Differential privacy quantifies privacy through the privacy budget $ε$, yet its practical interpretation is complicated by variations across models and datasets. Recent research on differentially private machine learning and membership inference has highlighted that with the same theoretical $ε$ setting, the likelihood-ratio-based membership inference (LiRA) attacking success rate (ASR) may vary according to specific datasets and models, which might be a better indicator for evaluating real-world privacy risks. Inspired by this practical privacy measure, we study the approaches that can lower the attacking success rate to allow for more flexible privacy budget settings in model training. We find that by selectively suppressing privacy-sensitive features, we can achieve lower ASR values without compromising application-specific data utility. We use the SHAP and LIME model explainer to evaluate feature sensitivities and develop feature-masking strategies. Our findings demonstrate that the LiRA $ASR^M$ on model $M$ can properly indicate the inherent privacy risk of a dataset for modeling, and it's possible to modify datasets to enable the use of larger theoretical $ε$ settings to achieve equivalent practical privacy protection. We have conducted extensive experiments to show the inherent link between ASR and the dataset's privacy risk.
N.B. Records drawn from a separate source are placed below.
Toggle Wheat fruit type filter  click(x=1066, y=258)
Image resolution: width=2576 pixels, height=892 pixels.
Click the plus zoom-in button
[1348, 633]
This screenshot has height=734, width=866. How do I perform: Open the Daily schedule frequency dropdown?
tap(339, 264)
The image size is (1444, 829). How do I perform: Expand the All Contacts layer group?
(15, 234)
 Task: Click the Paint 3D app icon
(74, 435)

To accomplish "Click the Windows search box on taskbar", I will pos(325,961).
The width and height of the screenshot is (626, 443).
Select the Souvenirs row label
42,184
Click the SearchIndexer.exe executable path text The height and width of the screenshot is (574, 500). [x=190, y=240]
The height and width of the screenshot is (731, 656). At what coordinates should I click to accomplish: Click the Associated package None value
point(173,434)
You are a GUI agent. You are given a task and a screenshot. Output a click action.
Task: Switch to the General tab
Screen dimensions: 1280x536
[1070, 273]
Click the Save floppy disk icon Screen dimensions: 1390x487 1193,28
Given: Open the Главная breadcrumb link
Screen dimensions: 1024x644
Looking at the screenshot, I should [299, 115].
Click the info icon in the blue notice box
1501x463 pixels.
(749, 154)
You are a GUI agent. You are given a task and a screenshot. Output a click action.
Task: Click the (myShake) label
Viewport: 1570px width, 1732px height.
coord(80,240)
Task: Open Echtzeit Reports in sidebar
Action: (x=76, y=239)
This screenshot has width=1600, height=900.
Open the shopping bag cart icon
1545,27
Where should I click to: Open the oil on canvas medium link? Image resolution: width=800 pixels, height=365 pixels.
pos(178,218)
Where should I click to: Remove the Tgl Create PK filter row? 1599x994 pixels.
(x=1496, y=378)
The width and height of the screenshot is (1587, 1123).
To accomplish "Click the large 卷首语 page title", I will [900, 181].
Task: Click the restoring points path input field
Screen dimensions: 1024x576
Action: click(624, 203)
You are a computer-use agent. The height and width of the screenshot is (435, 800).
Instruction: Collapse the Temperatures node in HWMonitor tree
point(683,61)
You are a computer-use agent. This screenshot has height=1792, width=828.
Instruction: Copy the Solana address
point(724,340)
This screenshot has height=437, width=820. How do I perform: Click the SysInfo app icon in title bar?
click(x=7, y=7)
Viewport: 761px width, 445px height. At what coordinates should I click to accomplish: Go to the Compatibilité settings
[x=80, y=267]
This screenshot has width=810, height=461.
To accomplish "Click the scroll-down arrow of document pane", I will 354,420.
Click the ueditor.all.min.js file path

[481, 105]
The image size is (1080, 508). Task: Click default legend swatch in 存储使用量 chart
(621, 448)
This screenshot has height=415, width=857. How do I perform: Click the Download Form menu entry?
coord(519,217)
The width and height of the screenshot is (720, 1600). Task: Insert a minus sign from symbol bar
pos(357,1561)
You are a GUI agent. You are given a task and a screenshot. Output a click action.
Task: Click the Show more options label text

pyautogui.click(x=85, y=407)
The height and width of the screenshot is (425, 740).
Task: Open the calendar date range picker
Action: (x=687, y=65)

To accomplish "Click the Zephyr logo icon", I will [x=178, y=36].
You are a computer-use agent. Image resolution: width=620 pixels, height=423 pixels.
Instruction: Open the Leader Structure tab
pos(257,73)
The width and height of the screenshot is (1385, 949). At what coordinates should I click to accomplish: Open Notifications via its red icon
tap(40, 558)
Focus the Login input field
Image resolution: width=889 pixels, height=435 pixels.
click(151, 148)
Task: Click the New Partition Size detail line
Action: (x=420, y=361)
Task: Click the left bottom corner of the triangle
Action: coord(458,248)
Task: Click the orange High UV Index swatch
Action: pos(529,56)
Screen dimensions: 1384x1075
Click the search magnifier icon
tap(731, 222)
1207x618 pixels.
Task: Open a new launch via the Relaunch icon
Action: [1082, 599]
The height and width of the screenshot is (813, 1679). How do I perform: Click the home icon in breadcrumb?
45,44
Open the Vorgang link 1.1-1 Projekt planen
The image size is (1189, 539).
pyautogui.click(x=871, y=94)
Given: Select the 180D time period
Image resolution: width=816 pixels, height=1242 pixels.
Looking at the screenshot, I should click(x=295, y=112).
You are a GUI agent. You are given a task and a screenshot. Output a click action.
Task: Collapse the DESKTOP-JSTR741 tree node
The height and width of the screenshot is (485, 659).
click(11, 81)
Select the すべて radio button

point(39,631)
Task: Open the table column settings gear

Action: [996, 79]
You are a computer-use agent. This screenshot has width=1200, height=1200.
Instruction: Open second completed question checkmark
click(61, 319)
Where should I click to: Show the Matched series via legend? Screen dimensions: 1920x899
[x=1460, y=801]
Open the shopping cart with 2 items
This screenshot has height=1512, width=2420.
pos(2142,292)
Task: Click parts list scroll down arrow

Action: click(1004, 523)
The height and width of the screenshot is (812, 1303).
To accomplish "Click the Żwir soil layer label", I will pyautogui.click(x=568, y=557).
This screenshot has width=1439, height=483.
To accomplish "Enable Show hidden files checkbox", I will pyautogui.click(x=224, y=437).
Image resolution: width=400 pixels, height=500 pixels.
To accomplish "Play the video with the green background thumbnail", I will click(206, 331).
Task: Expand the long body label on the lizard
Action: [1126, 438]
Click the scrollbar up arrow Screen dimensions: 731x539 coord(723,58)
By carefully selecting features to mask, we can preserve more data utility with equivalent practical privacy protection and relaxed $ε$ settings. The implementation details are shared online at the provided GitHub URL \url{https://anonymous.4open.science/r/On-sensitive-features-and-empirical-epsilon-lower-bounds-BF67/}.

Figures (10)

• Figure 1: $ASR^M$ variation across different datasets and modified versions of the same dataset. All models are trained using DP-SGD with a theoretical $\epsilon=8$. Abbreviations: M (MNIST), EM (EMNIST), FM (Fashion-MNIST), C10 (CIFAR-10), C100 (CIFAR-100), IN (ImageNet-1k subset), R (Randomly generated dataset).
• Figure 2: An example of feature utility sensitivity and privacy sensitivity
• Figure 3: Pipeline of feature masking
• Figure 4: Figure (a) shows the decreasing trends of $ASR^M$ when top-k important features are masked for CIFAR-10 and ImageNet-1K. Figure (b) demonstrates that with the increasing percentage of randomized labels (representing data quality reduction), $ASR^M$ decreases for MNIST.
• Figure 5: The relationship between $ASR^{M, \epsilon}$ and theoretical $\epsilon$ over utility models for optimized masked, random masked, and original dataset. The $\alpha$ parameter setting for optimized feature masking: $\alpha$ at 0.1 for JAFFE, 0.2 for both RaFD and TFEID, and 0.3 for 100-Driver as suggested later in Figure \ref{['fig:choice of alpha']}. For the random feature masking approach, we omit 30% of the features at random, i.e., the same number of masked features in the optimized feature masking setting.